Quantization Story

janimesh · September 3, 2019, 7:42pm

I think it is worthwhile to have a high-level quantization post explaining the flow and mentioning developers who are involved in different steps. This should improve collaboration, while also putting a high-level story to anybody who wants to explore TVM for quantization.

Frameworks to Relay

As shown in the above figure, there are two different parallel efforts ongoing

Automatic Integer Quantization (@ziheng, @vinx13) - It takes a FP32 framework graph and automatically converts it to Int8 within Relay.
Accepting Pre-quantized Integer models (@janimesh, @shoubhik) - This approach accepts a pre-quantized model, introduces a Relay dialect called QNN and generates an Int8 Relay graph.

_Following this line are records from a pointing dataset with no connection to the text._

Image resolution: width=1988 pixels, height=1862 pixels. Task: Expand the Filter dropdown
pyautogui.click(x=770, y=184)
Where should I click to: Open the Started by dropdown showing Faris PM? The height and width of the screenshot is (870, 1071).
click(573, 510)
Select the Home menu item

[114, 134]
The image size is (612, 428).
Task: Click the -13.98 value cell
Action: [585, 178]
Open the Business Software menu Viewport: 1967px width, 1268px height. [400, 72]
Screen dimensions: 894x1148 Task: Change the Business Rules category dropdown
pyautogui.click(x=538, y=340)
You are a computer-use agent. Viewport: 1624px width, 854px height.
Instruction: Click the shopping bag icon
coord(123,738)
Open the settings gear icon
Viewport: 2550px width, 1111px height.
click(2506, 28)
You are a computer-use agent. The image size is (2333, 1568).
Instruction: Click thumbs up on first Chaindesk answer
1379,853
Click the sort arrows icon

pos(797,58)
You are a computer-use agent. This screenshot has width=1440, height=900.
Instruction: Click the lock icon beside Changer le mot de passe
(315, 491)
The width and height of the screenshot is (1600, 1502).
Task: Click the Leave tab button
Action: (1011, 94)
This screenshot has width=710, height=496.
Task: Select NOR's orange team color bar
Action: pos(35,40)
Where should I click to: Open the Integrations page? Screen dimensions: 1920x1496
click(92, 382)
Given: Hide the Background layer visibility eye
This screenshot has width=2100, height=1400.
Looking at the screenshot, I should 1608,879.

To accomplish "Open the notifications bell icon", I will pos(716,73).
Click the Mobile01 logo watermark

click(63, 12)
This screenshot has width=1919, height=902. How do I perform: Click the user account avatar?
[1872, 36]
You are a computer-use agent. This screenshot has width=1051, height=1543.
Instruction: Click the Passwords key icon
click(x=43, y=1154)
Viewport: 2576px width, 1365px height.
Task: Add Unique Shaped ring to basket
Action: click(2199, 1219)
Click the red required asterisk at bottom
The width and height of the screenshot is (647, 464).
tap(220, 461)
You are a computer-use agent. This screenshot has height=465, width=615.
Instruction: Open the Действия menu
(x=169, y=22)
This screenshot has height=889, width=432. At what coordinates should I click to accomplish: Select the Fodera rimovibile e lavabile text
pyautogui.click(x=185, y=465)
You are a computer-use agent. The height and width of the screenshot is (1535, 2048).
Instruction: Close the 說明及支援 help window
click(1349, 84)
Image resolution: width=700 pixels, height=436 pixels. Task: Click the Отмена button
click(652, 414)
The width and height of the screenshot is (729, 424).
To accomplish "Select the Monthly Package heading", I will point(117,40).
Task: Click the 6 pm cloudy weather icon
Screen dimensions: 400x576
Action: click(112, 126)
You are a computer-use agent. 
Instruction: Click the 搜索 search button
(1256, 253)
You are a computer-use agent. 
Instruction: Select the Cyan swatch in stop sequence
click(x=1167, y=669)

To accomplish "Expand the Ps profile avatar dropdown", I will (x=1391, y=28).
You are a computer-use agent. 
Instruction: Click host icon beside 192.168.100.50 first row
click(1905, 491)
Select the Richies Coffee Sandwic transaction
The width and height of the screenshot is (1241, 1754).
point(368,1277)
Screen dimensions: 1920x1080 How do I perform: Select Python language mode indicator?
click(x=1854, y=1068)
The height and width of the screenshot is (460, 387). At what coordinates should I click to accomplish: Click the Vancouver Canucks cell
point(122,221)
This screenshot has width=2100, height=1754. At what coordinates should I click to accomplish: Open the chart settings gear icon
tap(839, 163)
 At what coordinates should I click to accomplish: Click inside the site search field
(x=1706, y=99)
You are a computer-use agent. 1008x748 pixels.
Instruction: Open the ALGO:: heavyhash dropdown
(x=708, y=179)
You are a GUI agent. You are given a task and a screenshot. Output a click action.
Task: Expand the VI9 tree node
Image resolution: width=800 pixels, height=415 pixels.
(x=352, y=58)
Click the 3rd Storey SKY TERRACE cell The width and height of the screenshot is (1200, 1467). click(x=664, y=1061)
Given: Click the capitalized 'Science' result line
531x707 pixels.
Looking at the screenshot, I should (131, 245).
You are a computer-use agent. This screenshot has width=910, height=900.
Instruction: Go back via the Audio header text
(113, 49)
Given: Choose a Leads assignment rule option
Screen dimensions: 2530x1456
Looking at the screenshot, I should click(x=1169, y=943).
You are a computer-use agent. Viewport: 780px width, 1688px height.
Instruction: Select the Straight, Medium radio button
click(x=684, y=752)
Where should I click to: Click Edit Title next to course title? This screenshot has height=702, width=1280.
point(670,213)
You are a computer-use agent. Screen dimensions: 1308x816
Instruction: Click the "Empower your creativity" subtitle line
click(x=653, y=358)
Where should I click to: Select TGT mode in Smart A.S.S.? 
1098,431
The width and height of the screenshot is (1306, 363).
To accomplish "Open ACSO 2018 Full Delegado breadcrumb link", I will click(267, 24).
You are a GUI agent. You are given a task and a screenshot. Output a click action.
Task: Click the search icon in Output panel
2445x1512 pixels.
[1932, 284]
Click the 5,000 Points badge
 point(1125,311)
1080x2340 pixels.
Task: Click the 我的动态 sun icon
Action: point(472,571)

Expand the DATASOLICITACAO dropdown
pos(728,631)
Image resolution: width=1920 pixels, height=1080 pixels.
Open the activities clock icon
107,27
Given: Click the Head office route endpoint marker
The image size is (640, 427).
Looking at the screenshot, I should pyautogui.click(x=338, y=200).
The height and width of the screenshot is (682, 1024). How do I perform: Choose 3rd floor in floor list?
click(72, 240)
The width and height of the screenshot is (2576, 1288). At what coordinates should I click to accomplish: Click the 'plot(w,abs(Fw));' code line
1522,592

There are few discussions around Relay Automatic FP16 Downcasting. There has not been any RFC yet. @xyzhou and @janimesh are exploring/prototyping this and plan to put up a RFC in next couple of weeks.

Relay Optimizations

Target-independent Relay passes - TVM community is continuously adding these passes. Examples are fuse constant, common subexpression elimination etc.
Target-dependent Relay passes - These passes transform the Relay graph to optimize it for the target. An example is Legalize or AlterOpLayout transform, where depending on the target, we change the layouts of convolution/dense layer. TVM community is working on improving on both infrastructure to enable such transformation, and adding target-specific layout transformations. Some of this infrastructure work is pre-requisite for a good overall design (https://github.com/dmlc/tvm/issues/3670).

Relay to Hardware

Once we have an optimized Relay graph, we need to write optimized schedules. Like FP32, we have to focus our efforts only on expensive ops like conv2d, dense etc. There are scattered efforts and TVM community is working on unifying them. Some of the developers that have worked on different backends (not necessarily Int8)

Intel x86 - Near future Int8 exploration is restricted to Skylake and Cascade lake (@janimesh, @yzhliu, @kevinthesun)
ARM - Some NHWC work going on currently for FP32. The plan is to extend this work to Int8 after FP32 work is finished (@jackwish, @FrozenGene, @thierry)
Nvidia - @vinx13

Others who are interested/heavily involved - tqchen, zhiics, ramana-arm, yzhliu

thierry · September 3, 2019, 7:02pm

Great to see this post @janimesh, great visual! I think that layout optimization is highly tied to getting good target-specific performance results, and it wouldn’t hurt to include in the picture where these layout optimizations come into place. Especially since different frameworks will dictate certain layours (NCHW vs. NHWC), and backends will impose layouts (NCHWc, NCHWnc).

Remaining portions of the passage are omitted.